“Non lasciare che facciano di me un dio, sono solo un gabbiano e mi piace volare”
Così faceva dire Richard Bach al suo gabbiano Jonathan Livingston prima di andarsene. Questo è un ammonimento che ogni vero laico deve tenere a mente nel ricordare le figure che hanno significato molto nella lotta per il riconoscimento dei diritti umani e civili.
Piergiorgio Welby non è un “santo laico” come dicono gli integralisti con una brutta espressione, e di certo non era un dio. Era semplicemente un uomo che voleva smettere di soffrire e dato che questo significava morire lo accettava senza aver paura.
Lo ha fatto dopo che quello che sarebbe dovuto essere un suo diritto gli era stato negato. Diciamo “diritto” a ragion veduta, perché come insegna J. S. Mill “su se stesso, sul suo corpo e sulla sua mente l’individuo è sovrano”.
Lo ha fatto con l’aiuto di persone coraggiose come sua moglie Mina Welby e il Dott. Mario Riccio che è stato anche indagato per “omicidio del consenziente” a causa di alcuni ottusi individui, e poi assolto grazie ad individui più illuminati.
Lo ha fatto e per questo coloro che si fanno gran vanto della loro pietà ma la dimenticano sempre quando si parla di chi la pensa diversamente da loro, gli hanno negato un funerale nelle loro chiese quando è stato concesso a tutti i peggiori dittatori del mondo come Pinochet o Franco. Perché secondo la loro morale distorta dalla malafede è meno grave uccidere migliaia di persone che chiedere il diritto all’autodeterminazione.
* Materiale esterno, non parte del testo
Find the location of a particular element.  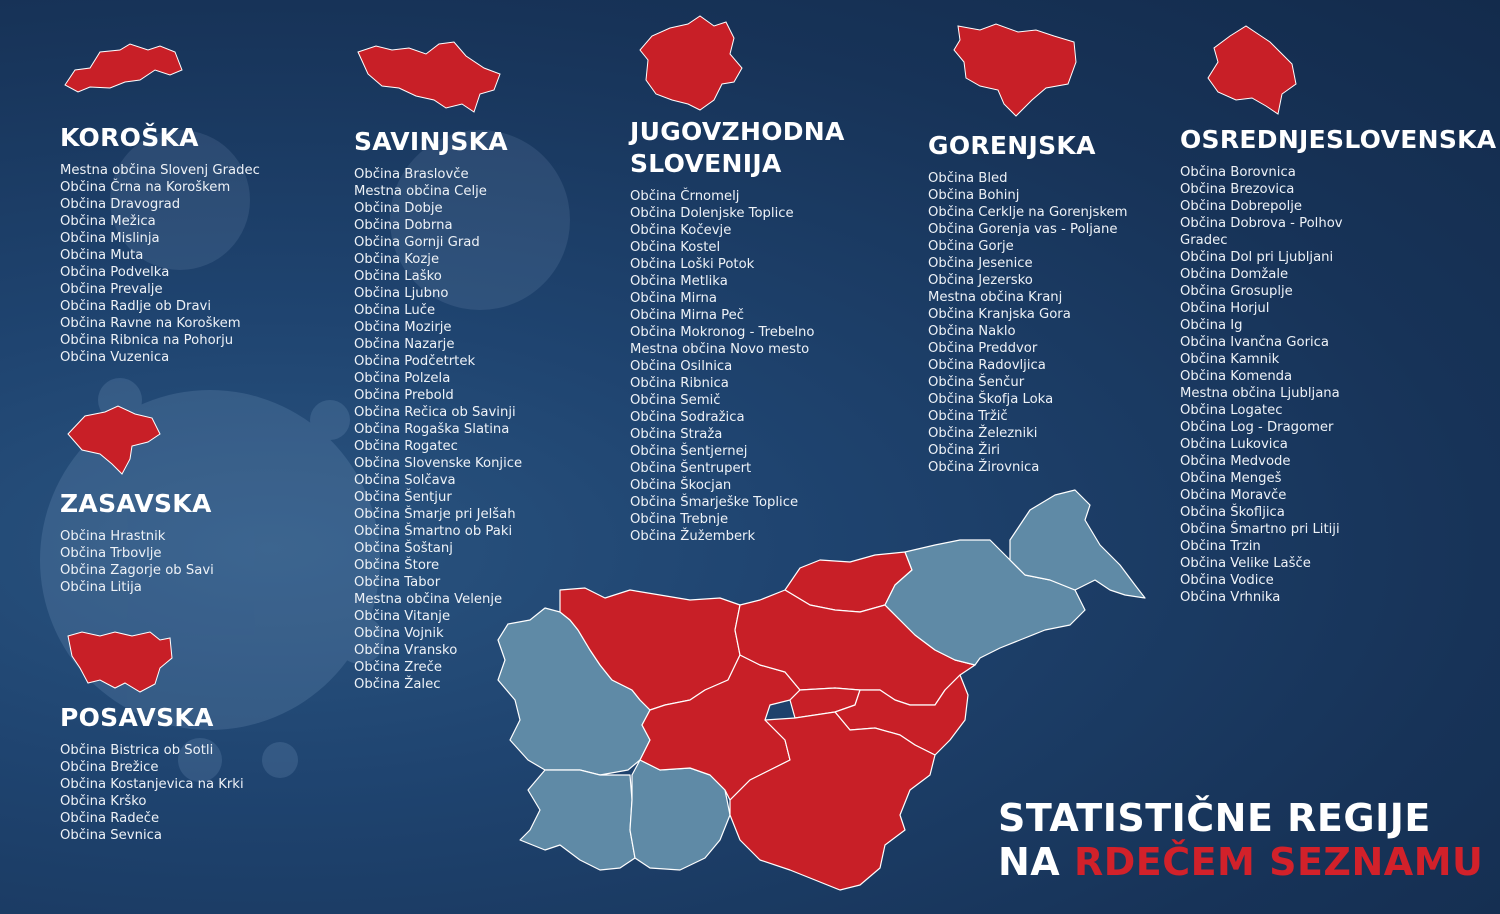

savinjska-shape-icon is located at coordinates (429, 77).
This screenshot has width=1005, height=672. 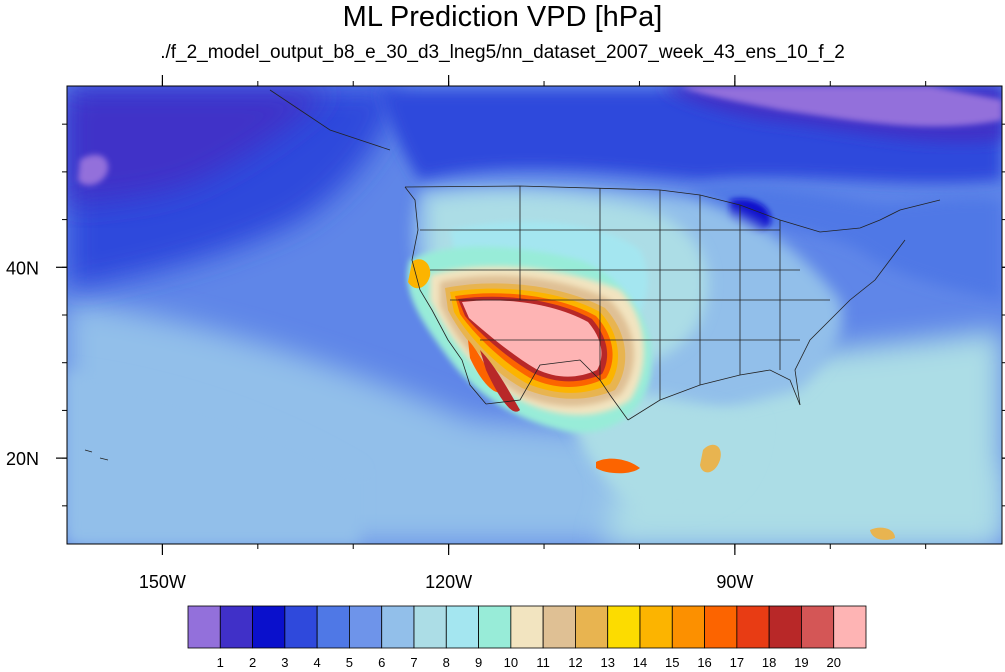 I want to click on colorbar-label: 1, so click(x=220, y=662).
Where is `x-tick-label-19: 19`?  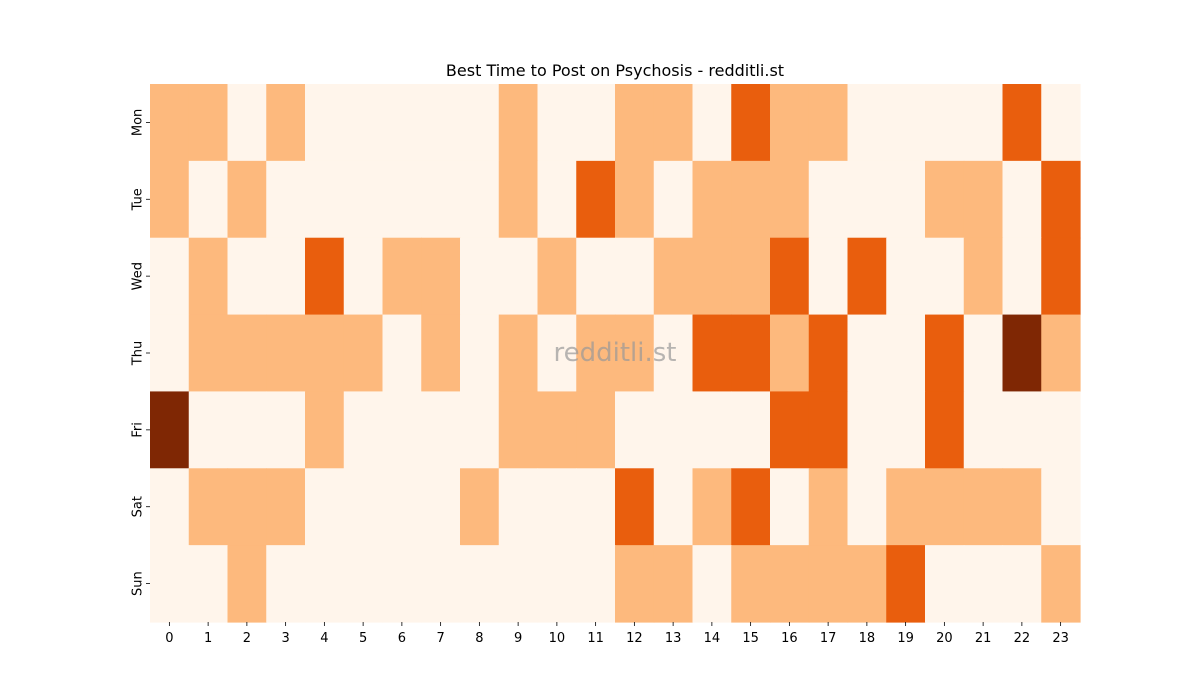
x-tick-label-19: 19 is located at coordinates (906, 638).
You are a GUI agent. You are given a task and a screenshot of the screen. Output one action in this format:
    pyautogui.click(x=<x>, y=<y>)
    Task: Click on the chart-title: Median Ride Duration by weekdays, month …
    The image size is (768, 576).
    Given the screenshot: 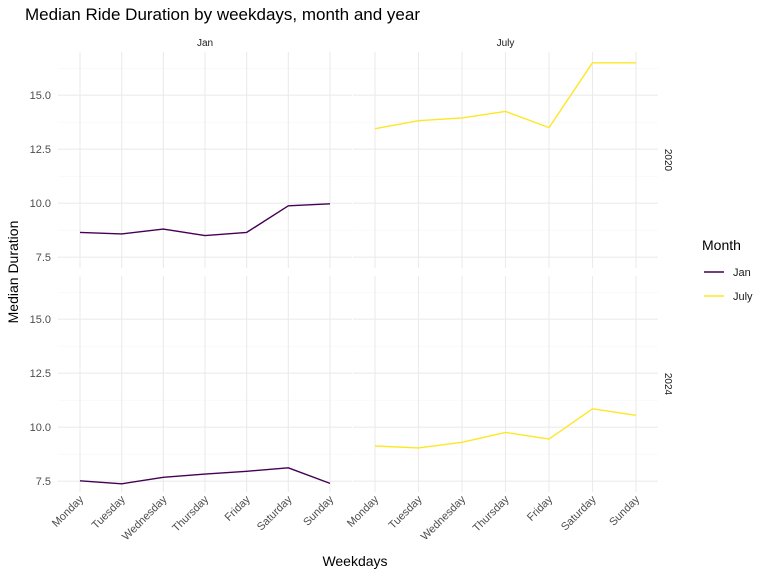 What is the action you would take?
    pyautogui.click(x=222, y=14)
    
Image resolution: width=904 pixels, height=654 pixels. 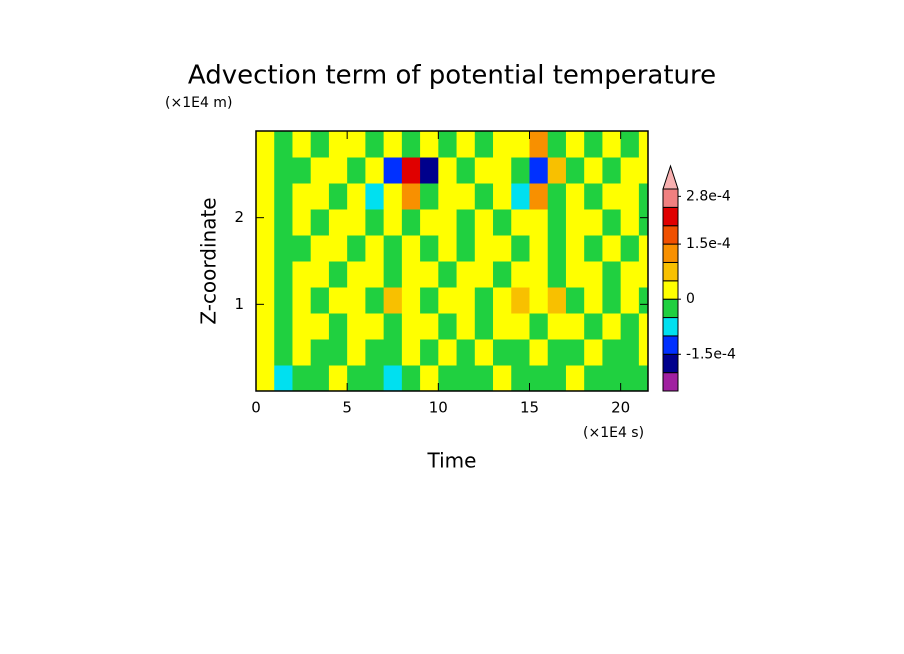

Lo ha fatto dieci anni fa. E ancora oggi stiamo aspettando che i nostri politici, pavidi e quasi inutili, smettano di ascoltare le gerarchie sacre e ascoltino la costituzione (in particolare l’art. 32) e il popolo italiano (oltre il settanta percento è favorevole ad una legge sul fine vita che consenta anche l’interruzione di quelle cure come ventilazione, idratazione e alimentazione forzate).
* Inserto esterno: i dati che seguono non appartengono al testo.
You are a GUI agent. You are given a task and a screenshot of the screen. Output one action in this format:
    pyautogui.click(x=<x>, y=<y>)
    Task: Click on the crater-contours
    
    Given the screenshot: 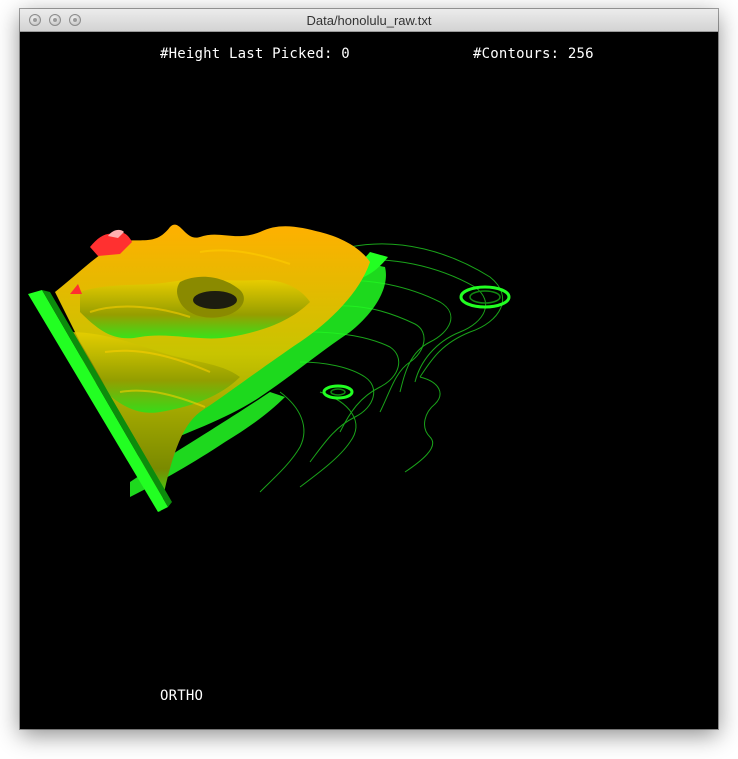 What is the action you would take?
    pyautogui.click(x=416, y=342)
    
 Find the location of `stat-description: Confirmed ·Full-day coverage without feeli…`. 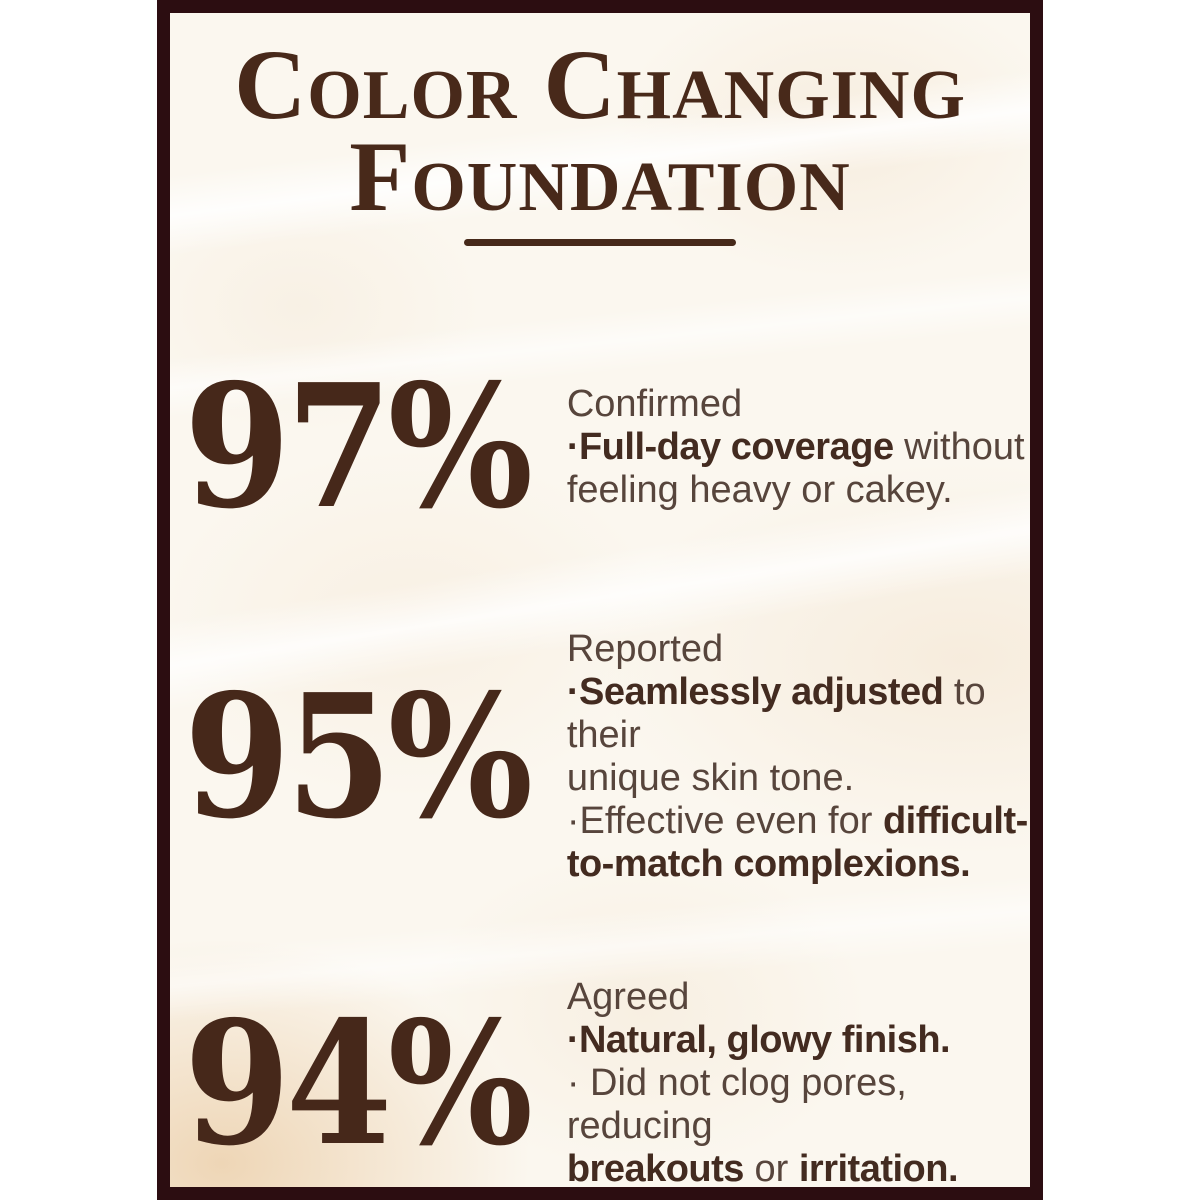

Oggi Piergiorgio Welby non c’è più. Lui ce l’ha fatta a morire senza soffrire. Altri hanno scelto vie più dolorose, come Giovanni Nuvoli o Mario Monicelli o i tanti che senza nome e quindi senza titoli sui giornali che pongono fine alle loro sofferenze. Altri hanno avuto i soldi per andare in Svizzera come Lucio Magri, altri hanno avuto un padre come Beppino Englaro che si è sobbarcato il peso di diciassette anni di battaglie legali per far riconoscere il loro diritto.
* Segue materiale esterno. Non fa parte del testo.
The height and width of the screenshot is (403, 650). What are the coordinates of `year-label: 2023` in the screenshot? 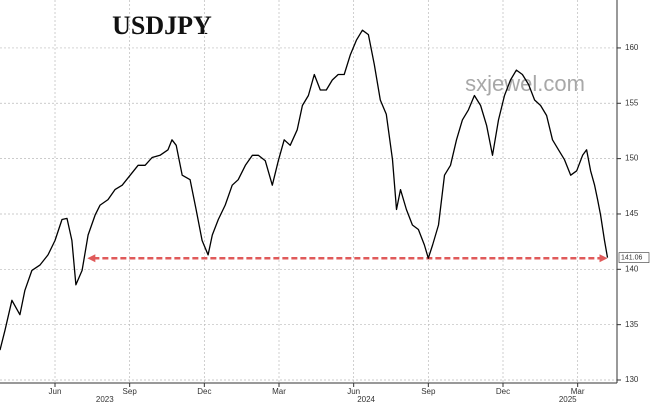 It's located at (105, 399).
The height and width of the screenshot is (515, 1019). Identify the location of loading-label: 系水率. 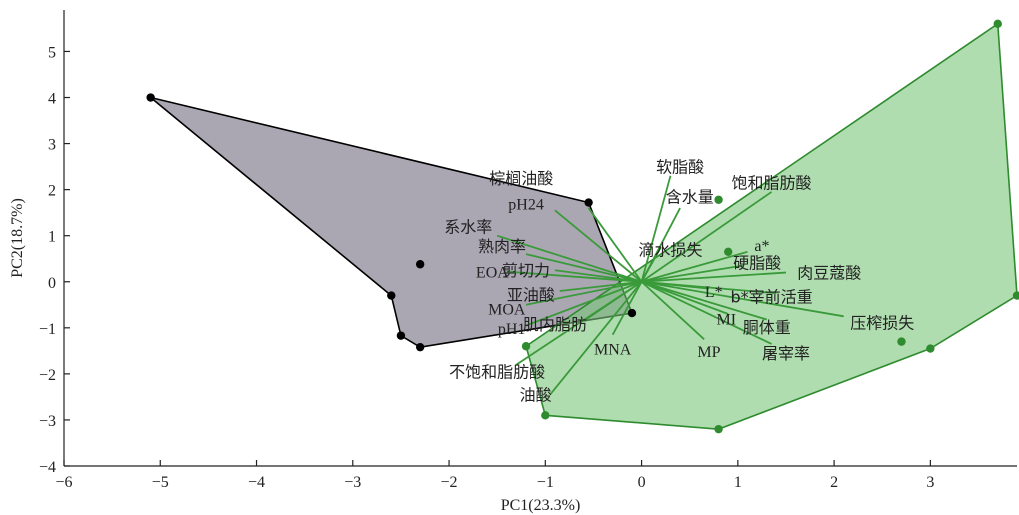
(468, 226).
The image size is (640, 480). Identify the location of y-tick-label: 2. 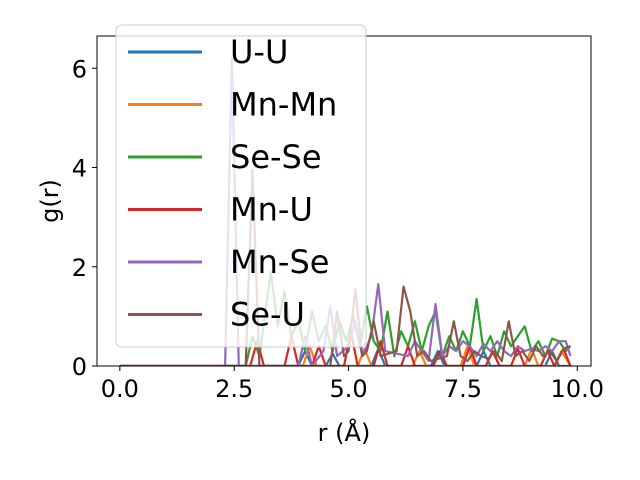
(80, 268).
Ma la politica nazionale è ancora ferma e titubante.
Dei comuni hanno istituito i registri dei testamenti biologici, dei notai si sono messi a disposizione per validare il testamento a prezzi bassi.
Ma adesso è ora che la questione venga sanata una volta per tutte.
“So che sono nato e so che morirò.
Quello che c’è in mezzo mi appartiene.
Io sono mio.” (Pearl Jam – I am mine).